Figure 11

Effect of flash photolysis of caged-IP ₃ on SMCs treated with MCh and FSK. (A) A fluorescence image of part of an airway obtained by confocal microscopy. The dashed white oval indicates the position and size of the zone of UV illumination (0.5 s, OD 0.5). L, lumen; ECs, epithelial cells; SMC, smooth muscle cell. Dotted line indicates the interface between ECs and SMCs. Scale bar = 18 μm.
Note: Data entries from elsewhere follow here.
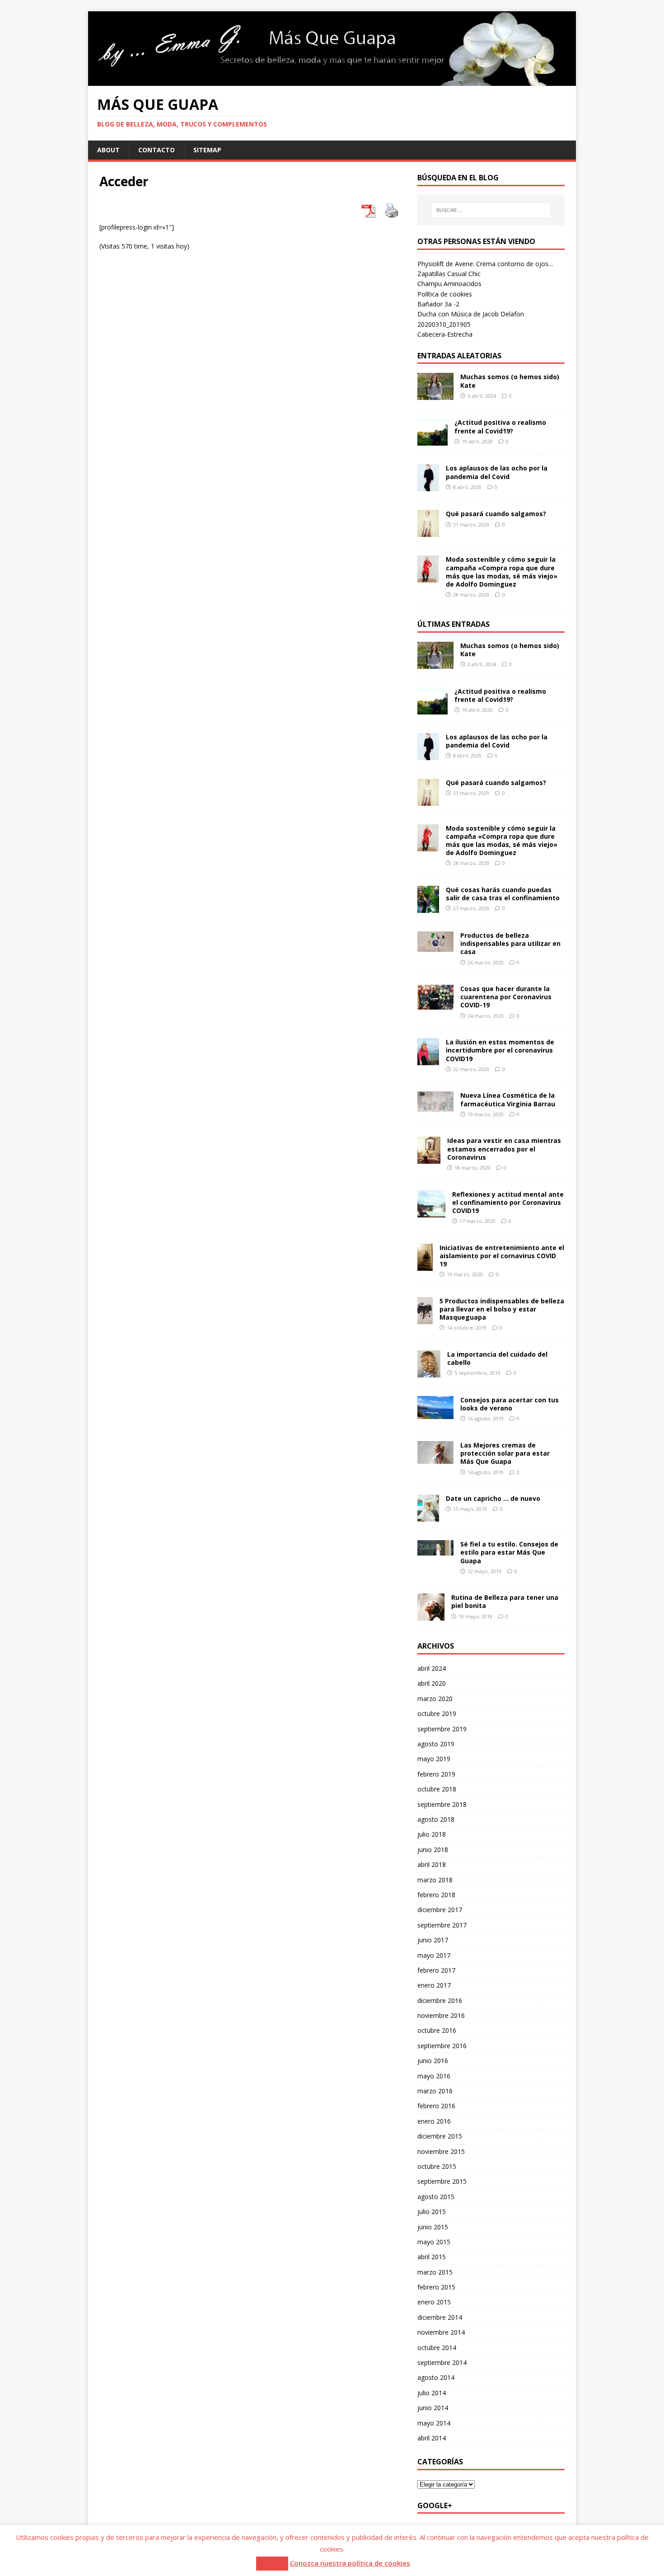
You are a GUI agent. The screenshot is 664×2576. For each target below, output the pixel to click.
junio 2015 (432, 2227)
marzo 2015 (435, 2272)
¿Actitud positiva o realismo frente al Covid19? (500, 426)
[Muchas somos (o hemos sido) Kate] (435, 394)
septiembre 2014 (442, 2362)
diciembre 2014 (439, 2317)
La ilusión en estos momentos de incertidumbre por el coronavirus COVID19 (500, 1050)
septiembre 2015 (442, 2181)
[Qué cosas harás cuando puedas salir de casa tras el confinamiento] (428, 907)
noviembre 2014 (441, 2332)
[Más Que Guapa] (332, 80)
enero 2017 (434, 1985)
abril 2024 (431, 1668)
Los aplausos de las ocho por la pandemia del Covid (496, 472)
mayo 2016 (433, 2076)
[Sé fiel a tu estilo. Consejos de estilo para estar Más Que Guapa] (435, 1550)
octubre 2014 (436, 2347)
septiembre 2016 (442, 2045)
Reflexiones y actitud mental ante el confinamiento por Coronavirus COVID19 (508, 1202)
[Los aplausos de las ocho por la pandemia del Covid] (428, 486)
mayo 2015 (433, 2242)
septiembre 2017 (442, 1925)
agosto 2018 (435, 1819)
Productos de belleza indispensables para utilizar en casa (510, 943)
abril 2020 (431, 1683)
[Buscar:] (491, 210)
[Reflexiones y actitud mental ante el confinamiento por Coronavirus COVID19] (431, 1212)
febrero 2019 (436, 1774)
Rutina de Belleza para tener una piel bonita (504, 1601)
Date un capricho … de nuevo (493, 1498)
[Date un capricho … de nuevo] (428, 1516)
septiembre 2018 (442, 1804)
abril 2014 (431, 2438)
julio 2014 (431, 2392)
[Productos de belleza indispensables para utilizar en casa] (435, 946)
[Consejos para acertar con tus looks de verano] (435, 1414)
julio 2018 (431, 1834)
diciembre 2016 (439, 2000)
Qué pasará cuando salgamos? (496, 513)
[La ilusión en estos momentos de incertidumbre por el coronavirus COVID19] (428, 1060)
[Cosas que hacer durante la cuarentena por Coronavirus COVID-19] (435, 1004)
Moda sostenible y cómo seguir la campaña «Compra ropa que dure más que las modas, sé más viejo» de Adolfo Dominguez (501, 571)
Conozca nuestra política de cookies (350, 2562)
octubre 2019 (436, 1713)
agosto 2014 (435, 2377)
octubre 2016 (436, 2030)
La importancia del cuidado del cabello (497, 1358)
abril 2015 (431, 2256)
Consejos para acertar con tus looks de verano (509, 1404)
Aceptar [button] (272, 2563)
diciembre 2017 (439, 1909)
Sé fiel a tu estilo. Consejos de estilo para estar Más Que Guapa (509, 1552)
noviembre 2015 (441, 2151)
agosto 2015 (435, 2196)
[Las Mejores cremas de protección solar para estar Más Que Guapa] (435, 1458)
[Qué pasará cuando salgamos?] (428, 531)
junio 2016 (432, 2060)
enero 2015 (434, 2302)
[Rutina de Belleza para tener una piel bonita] (430, 1615)
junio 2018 (432, 1849)
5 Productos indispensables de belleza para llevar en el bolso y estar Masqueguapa (502, 1309)
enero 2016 (434, 2121)
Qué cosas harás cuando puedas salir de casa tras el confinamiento (503, 893)
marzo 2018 (435, 1880)
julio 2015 (431, 2211)
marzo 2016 (435, 2091)
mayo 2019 (433, 1758)
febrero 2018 (436, 1894)
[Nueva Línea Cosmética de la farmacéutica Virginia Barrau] (435, 1106)
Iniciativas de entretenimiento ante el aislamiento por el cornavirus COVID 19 (502, 1255)
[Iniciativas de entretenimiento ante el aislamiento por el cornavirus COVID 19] (425, 1265)
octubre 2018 (436, 1789)
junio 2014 (432, 2407)
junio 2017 (432, 1940)
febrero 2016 (436, 2105)
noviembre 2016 (441, 2015)
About (108, 150)
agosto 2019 (435, 1743)
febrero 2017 (436, 1970)
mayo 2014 (433, 2423)
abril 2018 (431, 1864)
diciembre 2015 (439, 2136)
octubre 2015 (436, 2166)
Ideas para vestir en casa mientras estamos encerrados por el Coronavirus (504, 1148)
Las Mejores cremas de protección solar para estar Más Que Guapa (505, 1453)
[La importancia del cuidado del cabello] (428, 1372)
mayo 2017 (433, 1955)
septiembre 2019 (442, 1729)
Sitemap (207, 150)
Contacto (156, 150)
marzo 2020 (435, 1698)
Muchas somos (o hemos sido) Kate (509, 380)
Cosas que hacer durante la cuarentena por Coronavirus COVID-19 (506, 996)
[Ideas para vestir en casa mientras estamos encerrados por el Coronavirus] (428, 1158)
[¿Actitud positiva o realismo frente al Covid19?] (432, 440)
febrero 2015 (436, 2287)
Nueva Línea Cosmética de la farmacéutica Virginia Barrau (507, 1099)
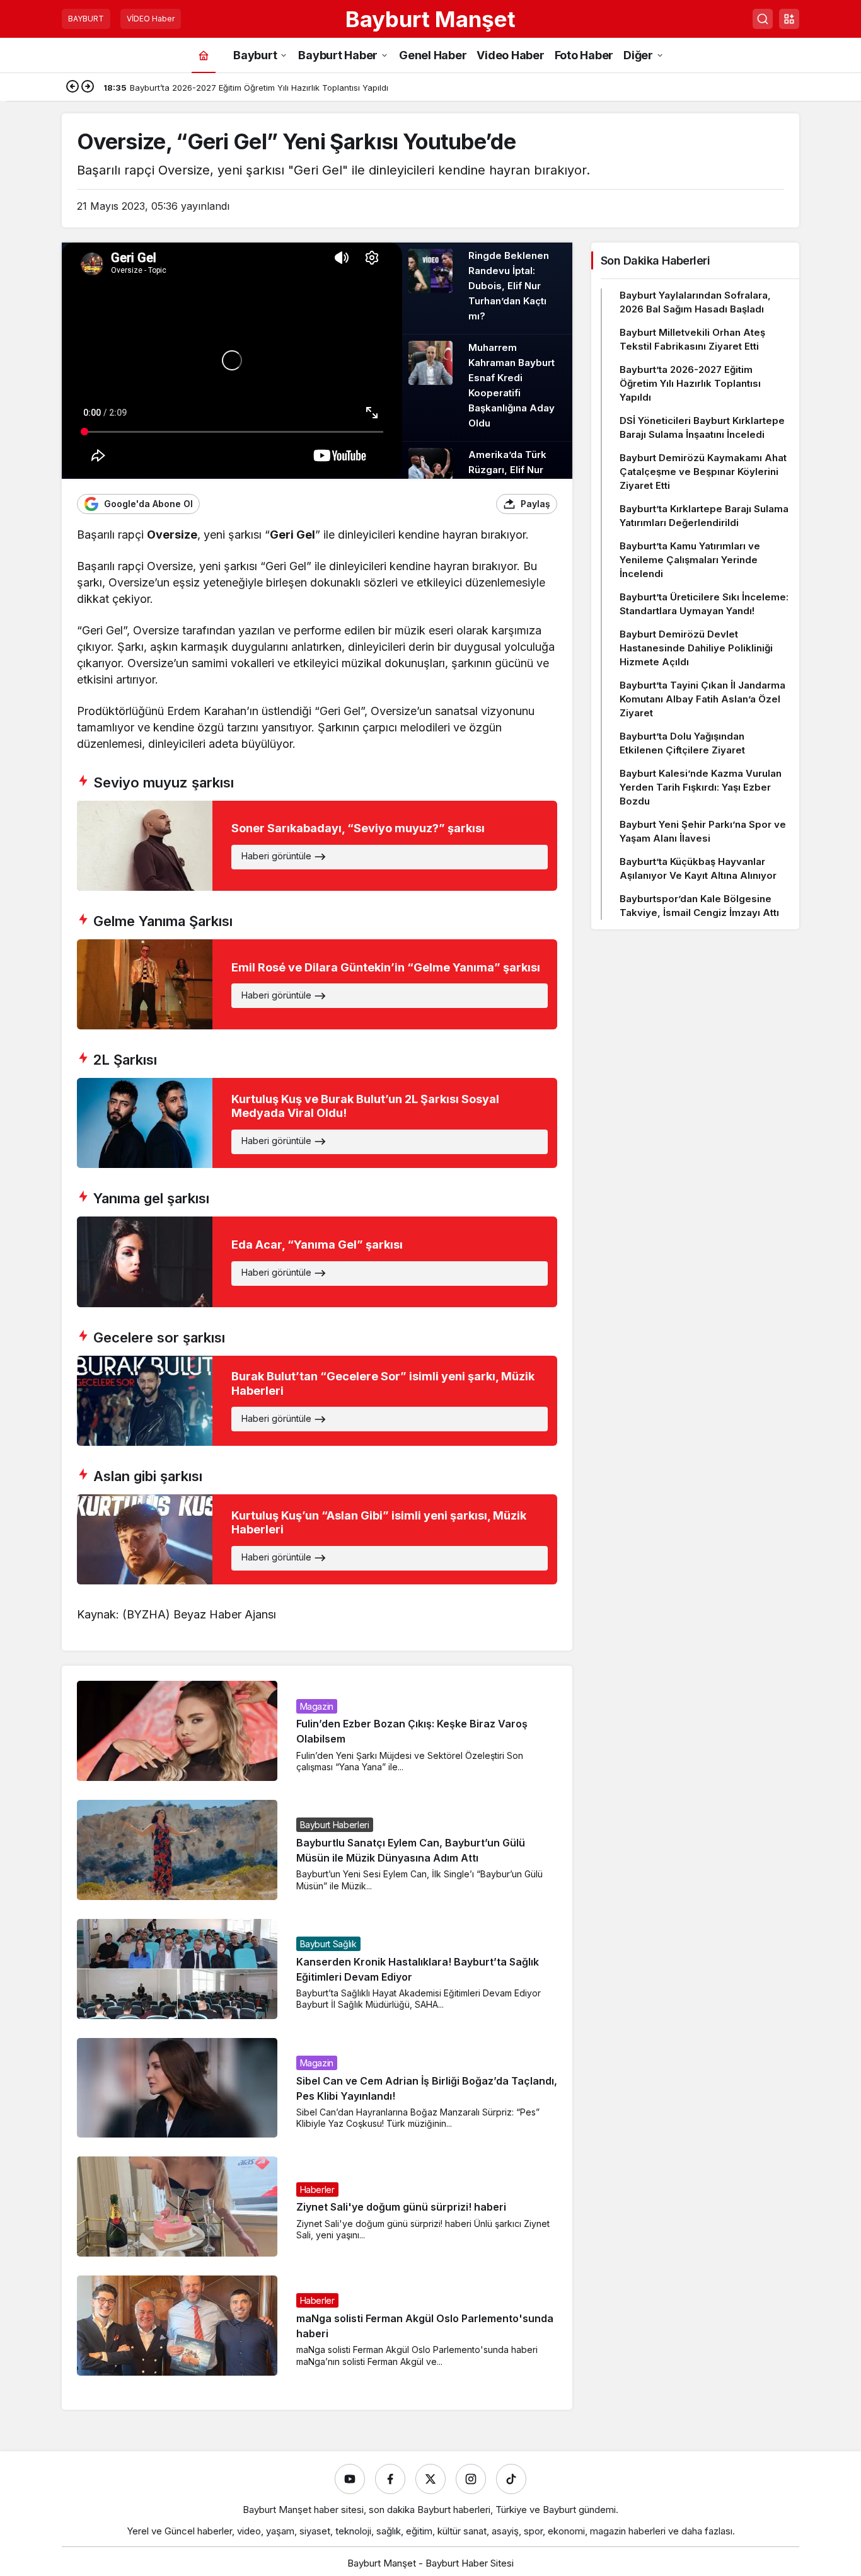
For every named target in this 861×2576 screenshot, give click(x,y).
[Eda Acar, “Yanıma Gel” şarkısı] (317, 1261)
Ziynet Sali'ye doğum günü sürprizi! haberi (401, 2207)
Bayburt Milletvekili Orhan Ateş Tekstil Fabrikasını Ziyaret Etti (692, 339)
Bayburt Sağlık (328, 1943)
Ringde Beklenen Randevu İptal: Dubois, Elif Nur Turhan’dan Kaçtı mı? (508, 286)
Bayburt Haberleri (334, 1824)
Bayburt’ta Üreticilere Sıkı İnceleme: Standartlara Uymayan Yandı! (704, 604)
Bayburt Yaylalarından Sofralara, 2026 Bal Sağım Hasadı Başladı (695, 302)
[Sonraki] (87, 87)
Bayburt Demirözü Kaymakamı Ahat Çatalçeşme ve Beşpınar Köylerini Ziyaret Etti (703, 471)
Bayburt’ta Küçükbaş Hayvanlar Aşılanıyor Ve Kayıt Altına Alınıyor (698, 868)
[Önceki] (72, 87)
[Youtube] (350, 2479)
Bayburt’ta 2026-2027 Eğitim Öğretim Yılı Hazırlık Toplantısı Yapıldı (690, 383)
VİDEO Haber (151, 18)
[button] (789, 19)
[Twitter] (430, 2479)
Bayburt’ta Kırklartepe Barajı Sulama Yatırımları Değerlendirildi (704, 516)
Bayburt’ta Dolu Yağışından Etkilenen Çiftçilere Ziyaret (682, 743)
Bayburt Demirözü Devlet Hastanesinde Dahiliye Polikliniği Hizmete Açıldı (696, 648)
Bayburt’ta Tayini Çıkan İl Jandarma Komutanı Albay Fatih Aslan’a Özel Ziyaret (702, 699)
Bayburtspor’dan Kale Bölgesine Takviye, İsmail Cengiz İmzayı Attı (699, 906)
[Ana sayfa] (203, 55)
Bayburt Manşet (430, 19)
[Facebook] (390, 2479)
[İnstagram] (471, 2479)
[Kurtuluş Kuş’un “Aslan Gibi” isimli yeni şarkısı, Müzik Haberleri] (317, 1539)
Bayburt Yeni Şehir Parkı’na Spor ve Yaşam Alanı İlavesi (703, 831)
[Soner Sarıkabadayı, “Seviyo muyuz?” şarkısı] (317, 846)
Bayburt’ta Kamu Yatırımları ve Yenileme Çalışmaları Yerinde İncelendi (690, 560)
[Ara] (763, 19)
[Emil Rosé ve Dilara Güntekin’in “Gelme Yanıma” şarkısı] (317, 984)
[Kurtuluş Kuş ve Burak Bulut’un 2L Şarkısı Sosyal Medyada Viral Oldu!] (317, 1123)
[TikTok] (511, 2479)
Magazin (317, 1706)
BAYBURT (86, 18)
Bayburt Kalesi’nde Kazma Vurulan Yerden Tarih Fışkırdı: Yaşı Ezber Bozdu (701, 787)
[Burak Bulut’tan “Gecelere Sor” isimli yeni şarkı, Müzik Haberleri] (317, 1401)
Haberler (317, 2189)
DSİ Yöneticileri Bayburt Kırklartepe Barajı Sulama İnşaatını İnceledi (702, 427)
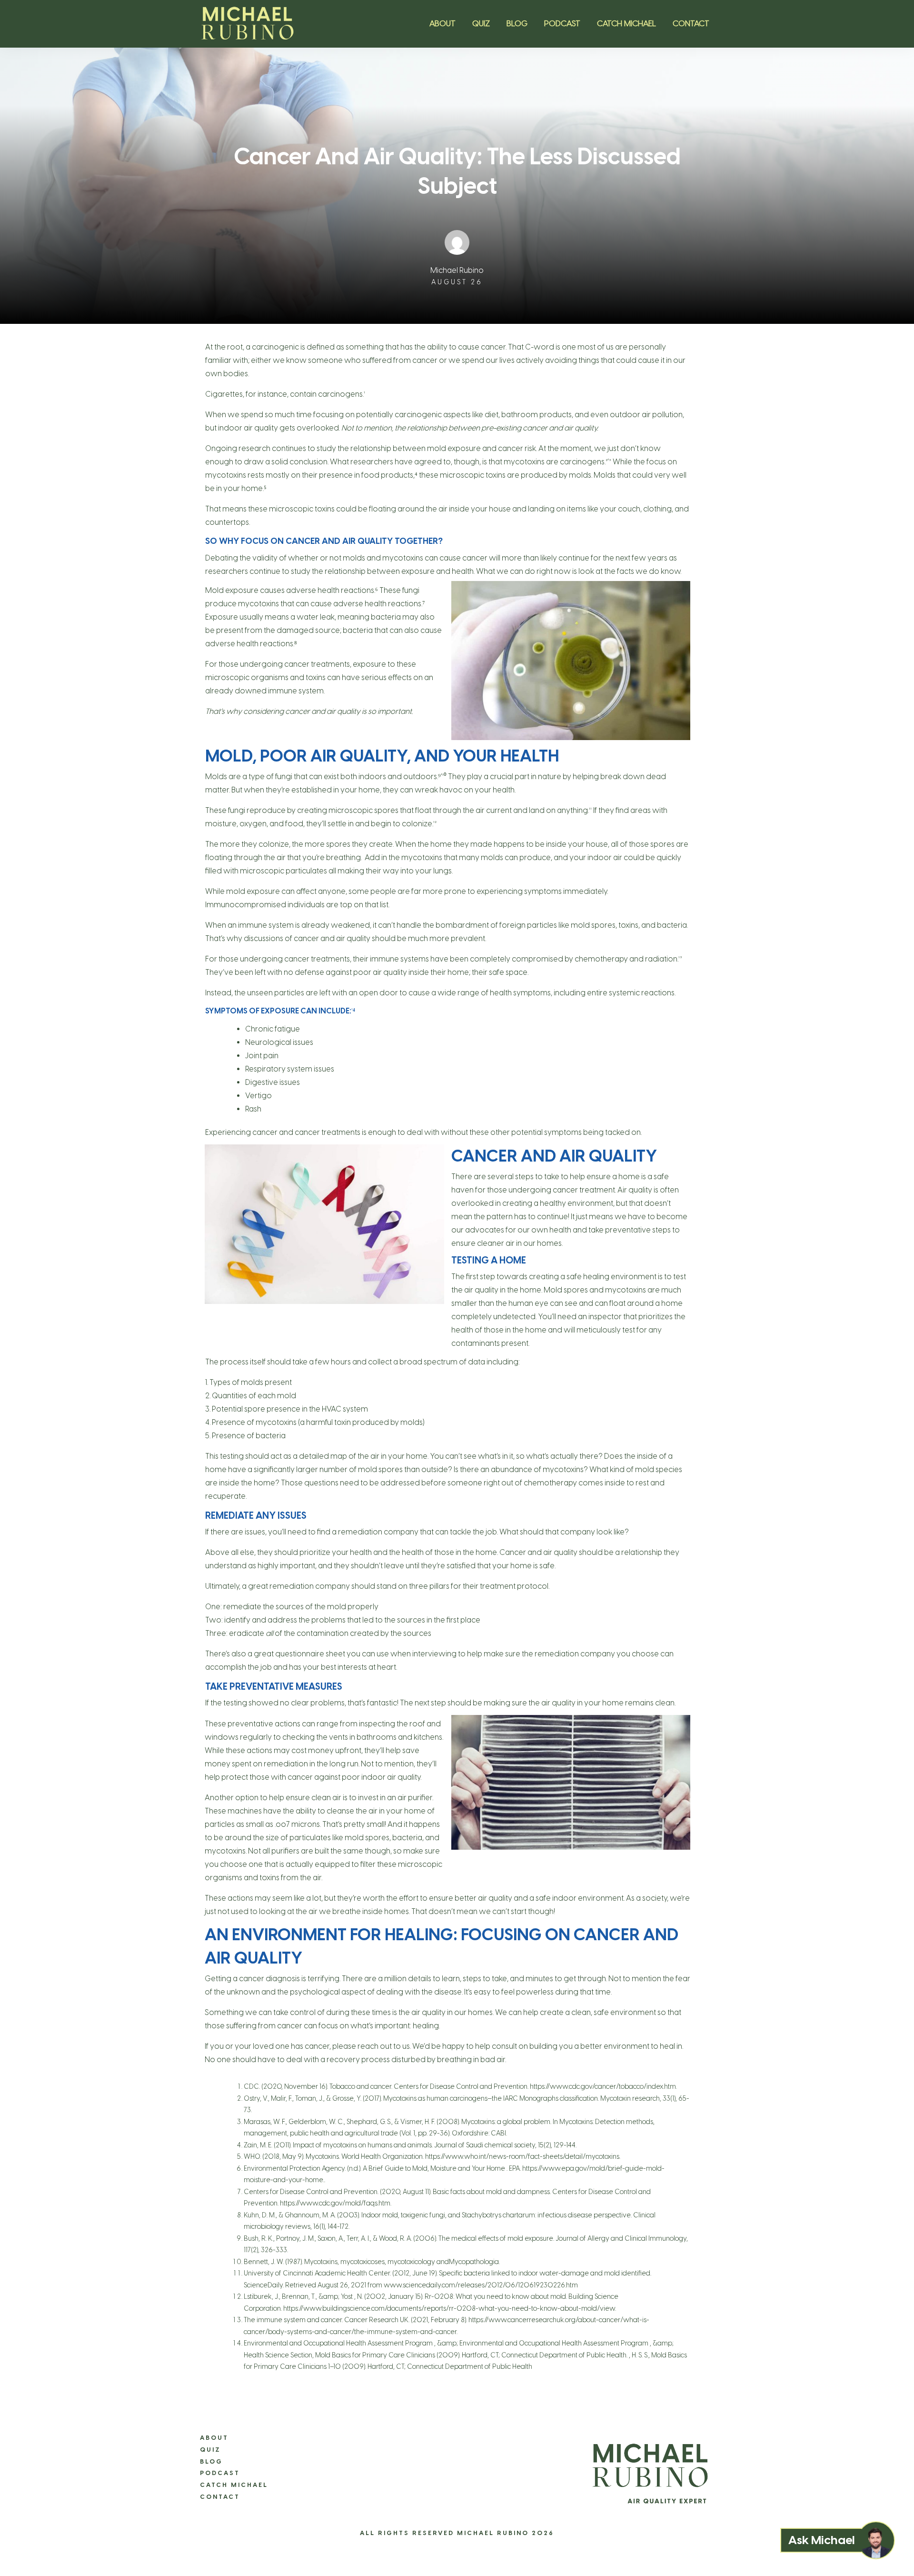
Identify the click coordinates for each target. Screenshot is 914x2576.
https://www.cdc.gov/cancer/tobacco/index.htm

Intracellular Ca²⁺ signaling represented by (B) a line-scan plot, constructed by sequentially aligning the pixels along the line across the SMCs and ECs (white line indicated in A) from each recorded fluorescence image. (C) The simultaneous recording of intracellular Ca²⁺ signaling of SMC (upper trace, and B), and the changes in airway lumen area (lower trace) and (D) frequency of the Ca²⁺ oscillations in response to the flash photolysis of caged-IP₃ during stimulation with MCh (200 nM) and FSK (10 μM). Repetitive release of IP₃ by flash photolysis (0.5 s, OD 0.5, indicated by arrows) increased the frequency of the Ca²⁺ oscillations induced by MCh and FSK and re-contracted the airway. Representative traces of 6 different slices from 4 mice.